Encyclopedia of Surfing

Read an excerpt from Hawaii here. If you have a couple of minutes left, watch the trailer for the spectacularly overwrought 1966 movie. Do not judge the book by the film. That said, you’ll spot a lot of talent onscreen, including Richard Harris, Max Von Sydow, and the always-radiant Julie Andrews. Gene Hackman plays Doctor John Whipple, the good missionary—as compared to Reverend Abner Hale, the killjoy Man of God based on Hiram Bingham—and it is Whipple who, upon arrival in Lahaina, sees some local surfers gliding shoreward, cocks a jaunty eyebrow their way and vows to try surfing himself. (Raise a glass to the still-living-but-long-retired Hackman, who could light up a big screen in 15 different ways but was especially good as the heavy.)

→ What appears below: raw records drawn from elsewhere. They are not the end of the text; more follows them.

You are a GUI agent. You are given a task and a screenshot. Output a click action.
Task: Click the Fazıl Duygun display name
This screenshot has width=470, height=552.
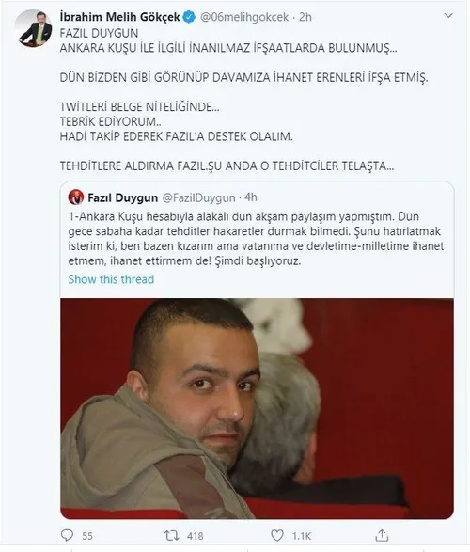[x=123, y=197]
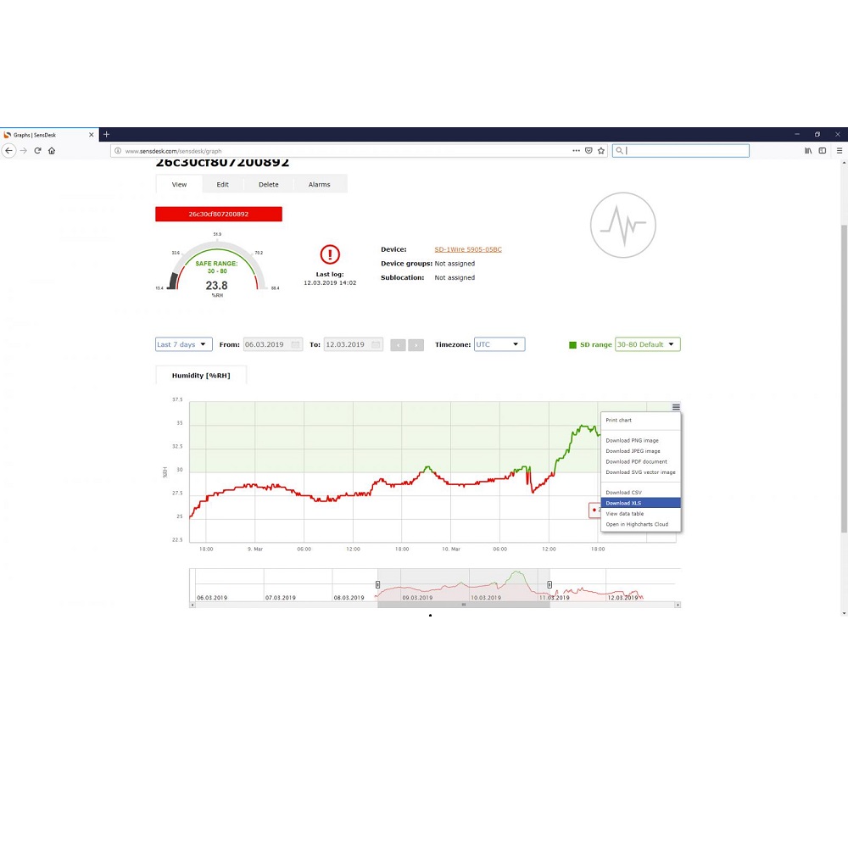Expand the Last 7 days dropdown

coord(183,344)
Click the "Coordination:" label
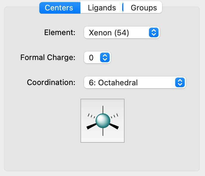 [x=51, y=82]

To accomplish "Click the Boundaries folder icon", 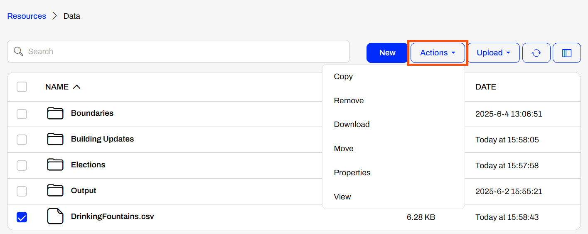I will tap(55, 113).
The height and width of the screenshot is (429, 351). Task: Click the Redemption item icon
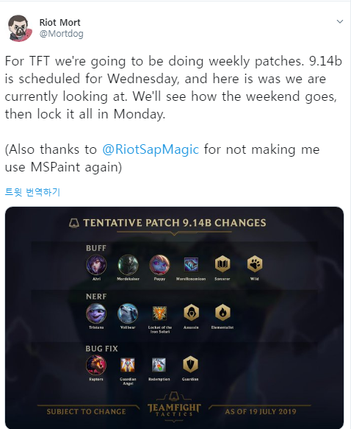159,365
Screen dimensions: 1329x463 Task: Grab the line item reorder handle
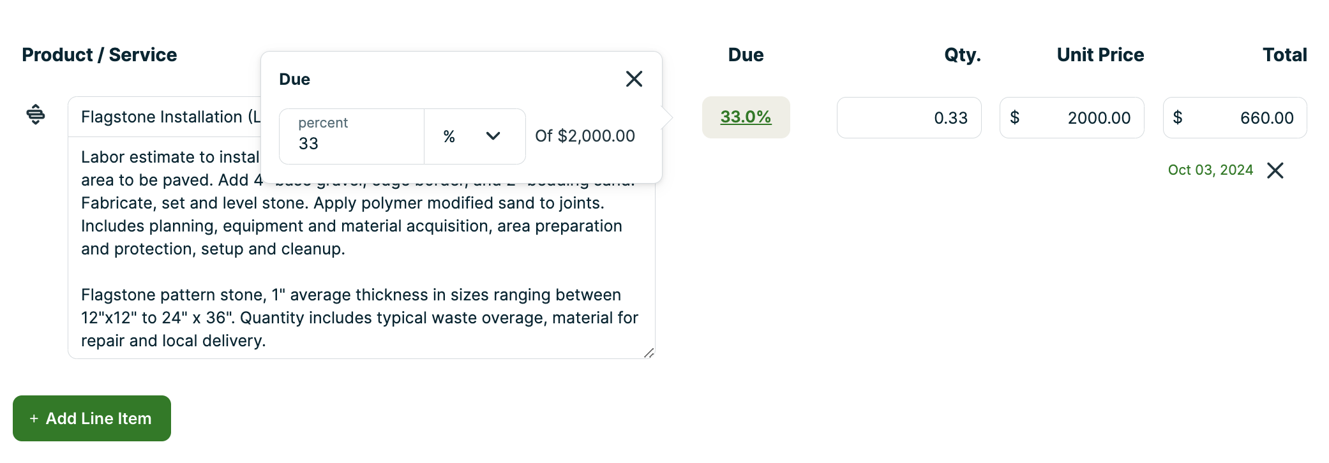click(x=36, y=115)
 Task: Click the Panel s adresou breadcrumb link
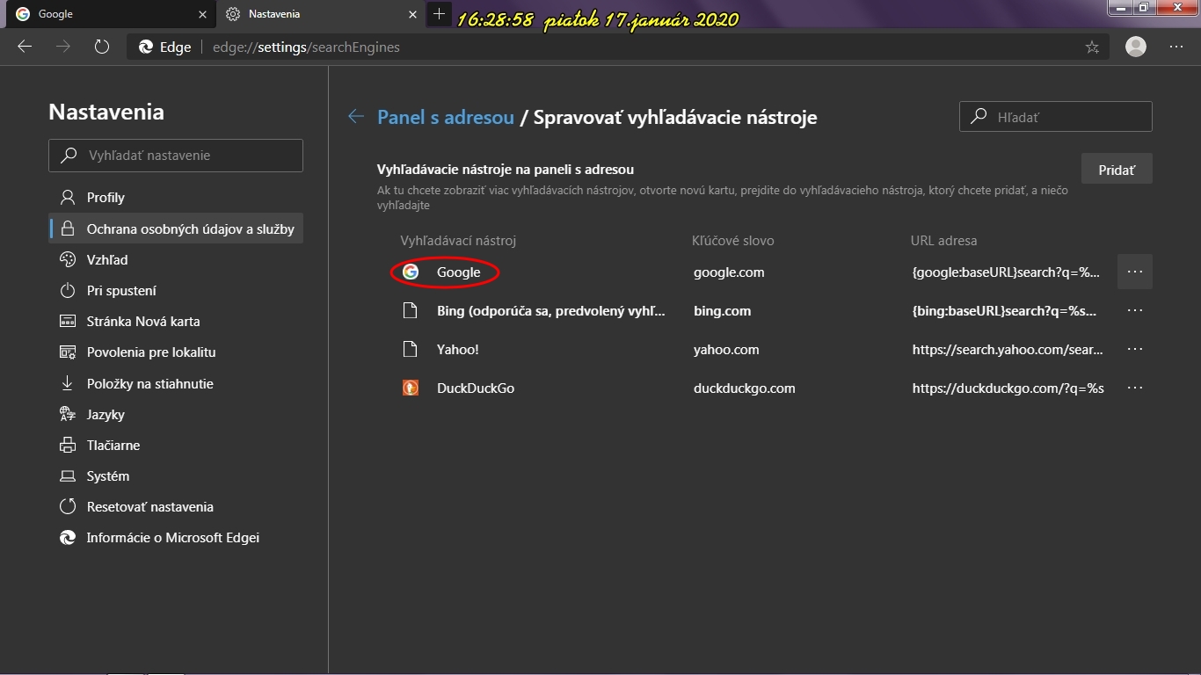(x=445, y=117)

As a last note re Hawaii, I seem to recall Wayne Bartholomew saying that his Come to Jesus moment following the Bustin’ Down the Door smackdown happened after somebody gave him a copy of the book, the reading of which allowed him to understand why his mouthy mid-’70s turf-grabbing white punk persona was so offensive to Hawaiian surfers.

Encyclopedia of Surfing

Jump ahead 20 years and we find Brenden Margieson, the Missionary of Mateship, the High Priest of No-CT-Needed Surfing Perfection, and while making this clip of Brenden I was struck by how his waveriding seemed to rev higher and harder as he aged. When Jack McCoy filmed Margo for Sik Joy and Sons of Fun and the rest of those gorgeous early- and mid-’90s Billabong movies, Brenden’s knock-kneed power-chi and flow looked like upgraded Mark Richards. Ten years later, in 2005’s Passion Pop, Brenden is loosing off bullwhip top turns, the spray from which must have burst forth from the TV screen to anoint young Dane Reynolds. I direct your attention to that gouging two-stage knockout of a turn at 2:05. Am I wrong?